Every year or so the Palestinian Islamist movement Hamas confounds the Western policymakers who have worked to deny it power since its electoral triumph in January 2006.
If the goal of Western policy is to keep the Islamists out of sight, out of mind, then Hamas is like a jack-in-the-box, periodically jumping out of its confines to general surprise and consternation.
In June 2006, after Israel had led the international community in withholding the Islamist government’s revenues and killed its new police chief,
Hamas dug a tunnel from Gaza into Israel and captured a soldier, Cpl. Gilad Shalit;
In June 2007 it responded to Western efforts to bolster rival forces loyal to Palestinian President Mahmoud Abbas by overrunning their security bases in Gaza;
In January 2008 it broke out of its quarantine by knocking down a seven-mile long wall Israel had built to separate Gaza from Egypt;
In December 2008 it launched a rocket campaign designed to pressure Israel into lifting its punishing blockade of the coastal strip and precipitated the Gaza war.
Each time, whether through military pummeling or political cajoling, the West and its regional allies have strained to wrestle Hamas back into its box.
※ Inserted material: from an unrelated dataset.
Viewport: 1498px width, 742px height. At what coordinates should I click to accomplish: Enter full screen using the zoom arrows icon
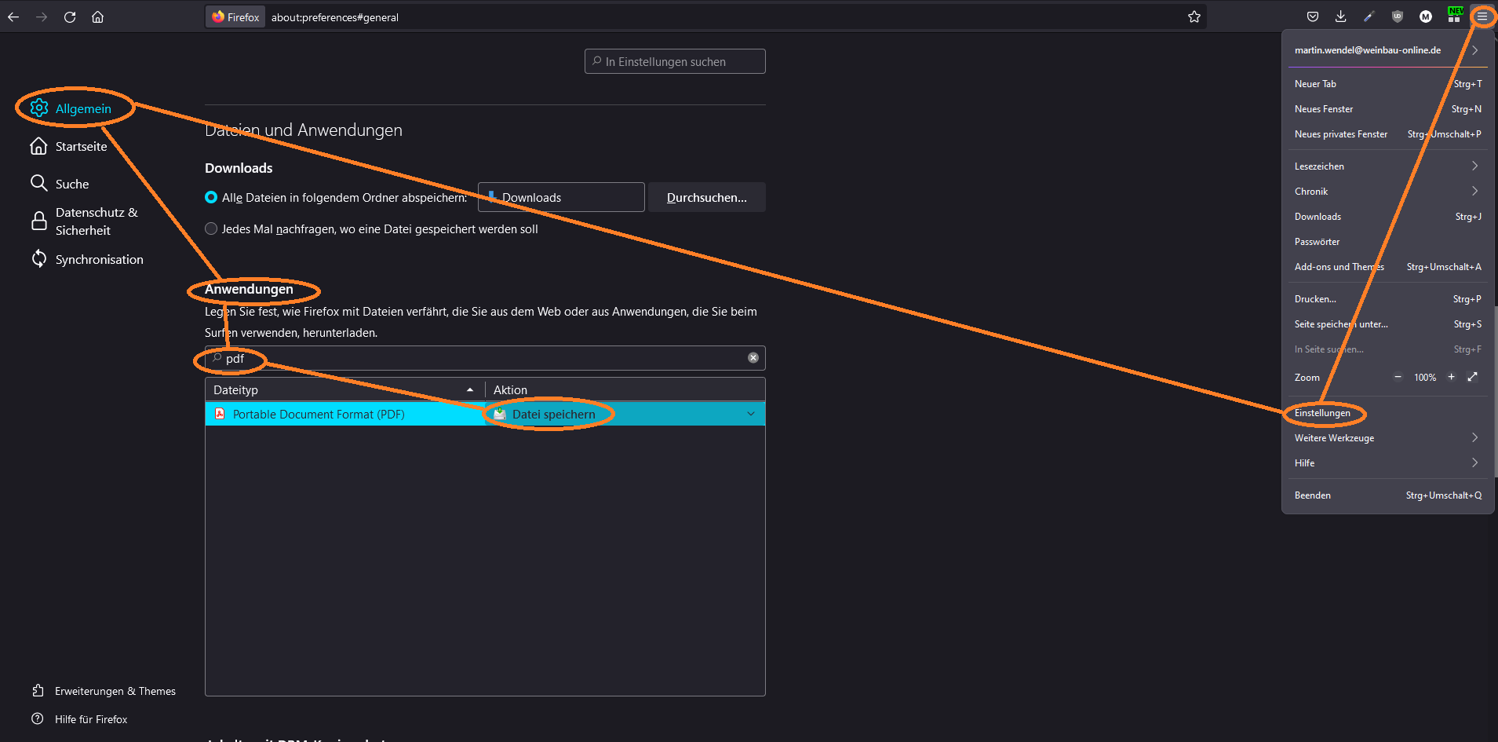tap(1472, 377)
On August 31, as Israeli Prime Minister Benjamin Netanyahu headed to Washington for a White House dinner with Abbas, an event billed by the Obama administration as the launch of a renewed Israeli-Palestinian peace process, Hamas gunmen shot dead four Jewish settlers near the isolated settlement of Beit Haggai in the West Bank’s southern Hebron hills. A second attack the following night near a settlement northeast of Ramallah underscored the point: Once again, the Islamist faction has forcibly reminded the international community that it can intrude upon the diplomatic sphere from which it is formally proscribed.